So, if you’re a writer of historical fiction, which comes first: the research or the writing? Or do they happen at the same time? I recently looked back over the author interviews we’ve featured here at The Damsels because I was curious about how other writers handled this. I found that only a couple of the interviews discussed this aspect of the research.
For example, The Humming of Numbers author Joni Sensel said, “I’ll admit, though, that I wrote much of the first draft based on what I already knew before doing the bulk of my research. I don’t recommend that, but fortunately the revisions I had to make to correct misconceptions (including some bad information in early research) were relatively minor. And when the story is ready to be written, I’ve got to write it then, while it’s hot, or I’ll lose it.”
Recommended or not, I did exactly the same thing with my first draft of An Inherited Evil. I wanted a setting for my fantasy and chose the 1890s because I enjoy reading novels set in this period. In fact, all I really knew about the time was a bit of school history and what I’d read in those novels or seen in movies. But I jumped right into the writing. There were times that I paused long enough to read Internet resources for correct terminology or looked for old photos of clothing and such, but for the most part, I trundled on through. And, I have to say, I enjoyed doing it this way.

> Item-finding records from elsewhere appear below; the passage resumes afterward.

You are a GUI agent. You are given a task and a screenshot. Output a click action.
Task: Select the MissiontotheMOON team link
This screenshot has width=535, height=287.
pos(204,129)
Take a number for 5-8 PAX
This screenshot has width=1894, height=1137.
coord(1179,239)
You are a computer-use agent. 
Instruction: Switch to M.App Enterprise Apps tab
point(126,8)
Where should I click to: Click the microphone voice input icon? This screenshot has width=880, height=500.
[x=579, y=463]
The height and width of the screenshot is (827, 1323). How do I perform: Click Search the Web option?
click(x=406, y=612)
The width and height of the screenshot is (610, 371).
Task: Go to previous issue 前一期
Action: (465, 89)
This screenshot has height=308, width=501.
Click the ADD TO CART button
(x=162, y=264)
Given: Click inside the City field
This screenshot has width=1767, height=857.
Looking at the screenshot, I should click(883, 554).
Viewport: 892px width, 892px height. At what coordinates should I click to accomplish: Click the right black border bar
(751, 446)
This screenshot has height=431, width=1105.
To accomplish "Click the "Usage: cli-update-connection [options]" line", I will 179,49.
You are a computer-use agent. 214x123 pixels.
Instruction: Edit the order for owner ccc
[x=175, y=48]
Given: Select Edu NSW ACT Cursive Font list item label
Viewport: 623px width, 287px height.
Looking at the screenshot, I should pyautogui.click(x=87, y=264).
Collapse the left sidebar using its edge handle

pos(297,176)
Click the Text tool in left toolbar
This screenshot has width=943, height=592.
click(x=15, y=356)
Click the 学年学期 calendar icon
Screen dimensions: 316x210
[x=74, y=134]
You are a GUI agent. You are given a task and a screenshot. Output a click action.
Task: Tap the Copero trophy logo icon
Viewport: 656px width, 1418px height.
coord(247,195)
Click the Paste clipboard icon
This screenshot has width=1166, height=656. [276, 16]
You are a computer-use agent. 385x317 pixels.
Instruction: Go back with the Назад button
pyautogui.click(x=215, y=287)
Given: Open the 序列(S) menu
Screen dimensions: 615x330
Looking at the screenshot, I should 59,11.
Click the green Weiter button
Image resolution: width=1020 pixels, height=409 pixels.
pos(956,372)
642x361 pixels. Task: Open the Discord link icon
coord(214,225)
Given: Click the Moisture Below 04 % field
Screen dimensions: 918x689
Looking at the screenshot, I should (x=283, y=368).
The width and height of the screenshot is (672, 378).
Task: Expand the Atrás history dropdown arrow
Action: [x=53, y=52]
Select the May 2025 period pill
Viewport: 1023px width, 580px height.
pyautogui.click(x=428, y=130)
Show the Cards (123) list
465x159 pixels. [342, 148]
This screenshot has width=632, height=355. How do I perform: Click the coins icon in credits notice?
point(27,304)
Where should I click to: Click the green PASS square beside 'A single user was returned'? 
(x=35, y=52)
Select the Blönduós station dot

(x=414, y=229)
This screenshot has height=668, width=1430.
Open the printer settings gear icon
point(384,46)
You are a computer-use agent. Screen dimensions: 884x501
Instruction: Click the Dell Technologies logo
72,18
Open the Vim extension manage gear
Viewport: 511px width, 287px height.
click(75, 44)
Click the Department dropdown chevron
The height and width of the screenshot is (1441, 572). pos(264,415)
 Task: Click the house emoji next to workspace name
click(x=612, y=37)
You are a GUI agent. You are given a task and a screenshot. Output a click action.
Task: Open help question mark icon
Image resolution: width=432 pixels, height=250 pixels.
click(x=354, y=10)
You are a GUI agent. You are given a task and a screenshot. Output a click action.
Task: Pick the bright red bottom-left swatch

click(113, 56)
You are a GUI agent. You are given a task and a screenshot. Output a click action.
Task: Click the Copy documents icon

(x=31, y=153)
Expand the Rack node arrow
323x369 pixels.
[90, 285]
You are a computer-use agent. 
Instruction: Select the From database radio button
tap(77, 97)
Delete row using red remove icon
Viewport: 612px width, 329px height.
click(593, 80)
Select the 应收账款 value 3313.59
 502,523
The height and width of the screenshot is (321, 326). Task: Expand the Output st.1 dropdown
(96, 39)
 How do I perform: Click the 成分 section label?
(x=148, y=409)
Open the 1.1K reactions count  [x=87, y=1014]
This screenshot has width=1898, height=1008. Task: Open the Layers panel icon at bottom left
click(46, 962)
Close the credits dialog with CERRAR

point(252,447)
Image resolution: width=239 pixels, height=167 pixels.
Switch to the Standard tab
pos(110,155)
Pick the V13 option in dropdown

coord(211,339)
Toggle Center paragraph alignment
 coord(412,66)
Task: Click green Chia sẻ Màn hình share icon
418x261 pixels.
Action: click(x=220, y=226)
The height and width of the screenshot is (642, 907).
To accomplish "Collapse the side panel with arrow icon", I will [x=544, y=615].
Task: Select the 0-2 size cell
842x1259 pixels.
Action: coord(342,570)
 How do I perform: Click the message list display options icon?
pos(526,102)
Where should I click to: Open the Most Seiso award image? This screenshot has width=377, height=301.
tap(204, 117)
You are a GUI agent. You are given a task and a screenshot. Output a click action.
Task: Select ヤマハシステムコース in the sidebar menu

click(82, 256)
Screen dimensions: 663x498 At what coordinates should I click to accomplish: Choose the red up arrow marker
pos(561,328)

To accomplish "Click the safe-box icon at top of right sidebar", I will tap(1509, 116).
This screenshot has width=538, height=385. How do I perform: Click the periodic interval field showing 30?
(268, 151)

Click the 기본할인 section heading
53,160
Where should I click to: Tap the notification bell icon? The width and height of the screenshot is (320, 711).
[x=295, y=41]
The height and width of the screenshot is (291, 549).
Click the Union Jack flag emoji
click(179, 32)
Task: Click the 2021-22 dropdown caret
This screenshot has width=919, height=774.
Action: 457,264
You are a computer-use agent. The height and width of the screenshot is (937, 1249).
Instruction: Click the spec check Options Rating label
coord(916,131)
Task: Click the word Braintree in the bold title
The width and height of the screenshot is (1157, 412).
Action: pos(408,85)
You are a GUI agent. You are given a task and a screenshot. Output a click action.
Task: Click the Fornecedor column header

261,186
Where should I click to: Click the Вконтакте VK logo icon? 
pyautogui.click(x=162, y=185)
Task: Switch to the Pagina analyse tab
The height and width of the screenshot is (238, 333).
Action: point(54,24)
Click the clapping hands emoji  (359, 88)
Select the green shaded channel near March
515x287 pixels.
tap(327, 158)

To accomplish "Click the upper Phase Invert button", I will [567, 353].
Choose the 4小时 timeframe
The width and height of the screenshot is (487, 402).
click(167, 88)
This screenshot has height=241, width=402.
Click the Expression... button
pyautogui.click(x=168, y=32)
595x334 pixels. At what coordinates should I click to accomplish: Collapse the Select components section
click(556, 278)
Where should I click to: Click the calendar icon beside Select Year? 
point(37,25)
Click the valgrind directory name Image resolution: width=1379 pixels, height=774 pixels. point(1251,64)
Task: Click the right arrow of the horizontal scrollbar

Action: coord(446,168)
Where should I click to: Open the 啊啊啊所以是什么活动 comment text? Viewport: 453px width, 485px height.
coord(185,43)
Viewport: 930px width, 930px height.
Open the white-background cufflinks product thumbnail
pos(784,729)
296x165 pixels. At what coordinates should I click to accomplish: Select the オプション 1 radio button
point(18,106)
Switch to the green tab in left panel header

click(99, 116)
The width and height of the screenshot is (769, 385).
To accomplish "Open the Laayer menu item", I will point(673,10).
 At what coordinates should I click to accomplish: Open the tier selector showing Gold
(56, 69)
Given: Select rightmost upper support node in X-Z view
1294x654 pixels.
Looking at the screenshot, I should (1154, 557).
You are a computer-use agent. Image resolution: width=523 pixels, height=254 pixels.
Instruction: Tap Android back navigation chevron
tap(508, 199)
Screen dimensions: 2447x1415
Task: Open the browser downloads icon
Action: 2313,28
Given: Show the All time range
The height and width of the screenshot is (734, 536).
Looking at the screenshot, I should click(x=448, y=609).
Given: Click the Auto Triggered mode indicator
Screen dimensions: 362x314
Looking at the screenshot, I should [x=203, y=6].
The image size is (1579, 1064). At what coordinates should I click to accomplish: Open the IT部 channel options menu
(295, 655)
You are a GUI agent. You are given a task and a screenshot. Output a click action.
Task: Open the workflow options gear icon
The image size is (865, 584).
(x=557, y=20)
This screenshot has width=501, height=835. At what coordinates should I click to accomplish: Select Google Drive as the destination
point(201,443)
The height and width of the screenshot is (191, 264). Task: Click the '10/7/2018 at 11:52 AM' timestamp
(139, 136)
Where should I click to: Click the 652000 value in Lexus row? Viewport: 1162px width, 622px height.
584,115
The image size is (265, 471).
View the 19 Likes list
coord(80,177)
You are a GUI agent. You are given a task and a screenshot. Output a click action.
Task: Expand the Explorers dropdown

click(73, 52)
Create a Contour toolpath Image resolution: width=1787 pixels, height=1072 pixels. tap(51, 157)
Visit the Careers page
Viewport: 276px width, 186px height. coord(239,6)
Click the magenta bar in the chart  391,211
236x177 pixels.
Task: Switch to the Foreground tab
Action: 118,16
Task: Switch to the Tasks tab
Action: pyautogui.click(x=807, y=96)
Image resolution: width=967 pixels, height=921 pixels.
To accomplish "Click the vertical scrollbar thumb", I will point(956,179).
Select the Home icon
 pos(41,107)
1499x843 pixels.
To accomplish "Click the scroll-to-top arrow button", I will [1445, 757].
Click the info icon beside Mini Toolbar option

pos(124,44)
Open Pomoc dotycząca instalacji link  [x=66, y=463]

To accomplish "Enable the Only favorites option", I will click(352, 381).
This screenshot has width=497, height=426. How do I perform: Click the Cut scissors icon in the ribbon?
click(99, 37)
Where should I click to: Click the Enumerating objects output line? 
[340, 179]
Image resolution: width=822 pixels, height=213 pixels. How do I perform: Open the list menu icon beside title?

The interview with Kim Ablon Whitney, author of The Other Half of Life, shows another method. “There is so much information about the Holocaust and WWII that one challenge was stopping myself from continuing to research and starting to write,” Whitney said. “If I had wanted to I could have researched the topic my whole life and always be learning new and important information but at some point I had to dive into the story.”
Ah, getting caught up in the research–definitely a danger. But, what’s your method? I’m sure there are as many ways to research and write as there are writers. So, give us your secret. I’m always ready to hear new ideas that could improve the way I do things.